» DIRECTION 1: Please write out the rows word for word, from the line with "Where should I click to: Choose" to the last line of the rows.

» EXCERPTED TEXT:
######

Baker's Dozen

Artists discuss the 13 records that shaped their lives

4. Wu-Tang ClanEnter The Wu-Tang (36 Chambers)

I was in New York in film school for a few months in 1994 and someone in the class had a cassette of this album and they said, ‘have you heard this?’ And I said, ‘no’, so they said, ‘take it for the weekend. It’ll change your life’. I was staying in a place on 181st Street and it was way uptown and I was trying to be a little bit inconspicuous but when I put this cassette on, it felt like a whole new world had arrived on my doorstep.

Of course, I’d been familiar with hip-hop and straightforward rhymes and straightforward beats and the way that beats are sampled and put together, but suddenly there’s this weird and sparse piano playing and beats that aren’t quite holding together but are holding together in this whole, different other way that I’d not heard before. And then of course you’d have the most vitriolic raps and sentiments and other life experiences where they care about their community.

I remember years later seeing a great picture of them in the studio and they’re all sat together in pairs writing lyrics. I thought that was really clever because they were all bouncing off each other and then they pool it all together.

######

» INFORMATION SHOWN:
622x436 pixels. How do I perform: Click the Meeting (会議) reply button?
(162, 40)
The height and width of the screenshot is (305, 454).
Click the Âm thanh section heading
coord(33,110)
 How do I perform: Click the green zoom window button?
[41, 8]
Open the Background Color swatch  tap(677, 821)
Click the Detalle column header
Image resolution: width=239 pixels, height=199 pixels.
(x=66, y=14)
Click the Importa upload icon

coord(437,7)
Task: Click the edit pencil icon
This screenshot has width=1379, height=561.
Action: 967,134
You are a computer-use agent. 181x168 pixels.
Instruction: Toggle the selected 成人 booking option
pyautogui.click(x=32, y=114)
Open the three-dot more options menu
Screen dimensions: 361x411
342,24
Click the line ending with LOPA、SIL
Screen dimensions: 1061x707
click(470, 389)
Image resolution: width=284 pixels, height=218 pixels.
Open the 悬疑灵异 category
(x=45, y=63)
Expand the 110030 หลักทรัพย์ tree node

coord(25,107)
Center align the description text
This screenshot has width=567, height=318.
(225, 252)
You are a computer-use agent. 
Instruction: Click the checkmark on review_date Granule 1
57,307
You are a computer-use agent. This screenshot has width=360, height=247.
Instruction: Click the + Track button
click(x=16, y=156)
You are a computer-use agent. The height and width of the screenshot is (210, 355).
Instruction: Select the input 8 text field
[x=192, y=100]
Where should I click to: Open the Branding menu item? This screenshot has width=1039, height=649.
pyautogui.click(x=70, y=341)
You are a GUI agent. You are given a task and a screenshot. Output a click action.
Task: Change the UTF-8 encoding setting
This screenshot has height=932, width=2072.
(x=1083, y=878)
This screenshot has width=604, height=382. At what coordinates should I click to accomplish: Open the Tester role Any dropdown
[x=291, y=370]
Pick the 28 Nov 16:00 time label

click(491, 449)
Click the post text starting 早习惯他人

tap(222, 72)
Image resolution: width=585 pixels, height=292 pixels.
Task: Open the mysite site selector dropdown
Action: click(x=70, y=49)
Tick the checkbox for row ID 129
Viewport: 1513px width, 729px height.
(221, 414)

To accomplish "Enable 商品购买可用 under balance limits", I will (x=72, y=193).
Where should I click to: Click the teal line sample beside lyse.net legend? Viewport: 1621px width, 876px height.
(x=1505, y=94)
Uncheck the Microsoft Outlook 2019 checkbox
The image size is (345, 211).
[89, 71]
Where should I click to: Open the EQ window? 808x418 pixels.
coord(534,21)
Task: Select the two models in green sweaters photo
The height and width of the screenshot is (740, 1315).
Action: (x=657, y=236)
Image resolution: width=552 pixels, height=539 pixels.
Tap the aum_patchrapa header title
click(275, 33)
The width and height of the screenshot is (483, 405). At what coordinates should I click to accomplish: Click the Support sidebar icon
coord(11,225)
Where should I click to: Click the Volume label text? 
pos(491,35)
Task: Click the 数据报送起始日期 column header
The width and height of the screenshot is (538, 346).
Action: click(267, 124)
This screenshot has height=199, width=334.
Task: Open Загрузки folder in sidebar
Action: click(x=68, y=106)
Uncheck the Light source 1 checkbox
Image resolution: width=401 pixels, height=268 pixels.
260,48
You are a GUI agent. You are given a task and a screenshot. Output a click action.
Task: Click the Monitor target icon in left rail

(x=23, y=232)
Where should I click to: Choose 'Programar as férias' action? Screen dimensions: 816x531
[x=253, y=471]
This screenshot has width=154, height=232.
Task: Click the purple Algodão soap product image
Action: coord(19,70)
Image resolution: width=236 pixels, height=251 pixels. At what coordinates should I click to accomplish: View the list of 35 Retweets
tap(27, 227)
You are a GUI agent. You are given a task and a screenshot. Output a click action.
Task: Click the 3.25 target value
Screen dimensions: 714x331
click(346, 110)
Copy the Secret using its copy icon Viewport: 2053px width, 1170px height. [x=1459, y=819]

######

» DIRECTION 2: Reproduce the Wu-Tang Clan recollection verbatim from "4. Wu-Tang ClanEnter" to "on my doorstep.".

» PROBLEM SOLUTION 1:
Where should I click to: Choose 'Programar as férias' action? Screen dimensions: 816x531
[x=253, y=471]
This screenshot has width=154, height=232.
Task: Click the purple Algodão soap product image
Action: coord(19,70)
Image resolution: width=236 pixels, height=251 pixels. At what coordinates should I click to accomplish: View the list of 35 Retweets
tap(27, 227)
You are a GUI agent. You are given a task and a screenshot. Output a click action.
Task: Click the 3.25 target value
Screen dimensions: 714x331
click(346, 110)
Copy the Secret using its copy icon Viewport: 2053px width, 1170px height. [x=1459, y=819]

» PROBLEM SOLUTION 2:
4. Wu-Tang ClanEnter The Wu-Tang (36 Chambers)

I was in New York in film school for a few months in 1994 and someone in the class had a cassette of this album and they said, ‘have you heard this?’ And I said, ‘no’, so they said, ‘take it for the weekend. It’ll change your life’. I was staying in a place on 181st Street and it was way uptown and I was trying to be a little bit inconspicuous but when I put this cassette on, it felt like a whole new world had arrived on my doorstep.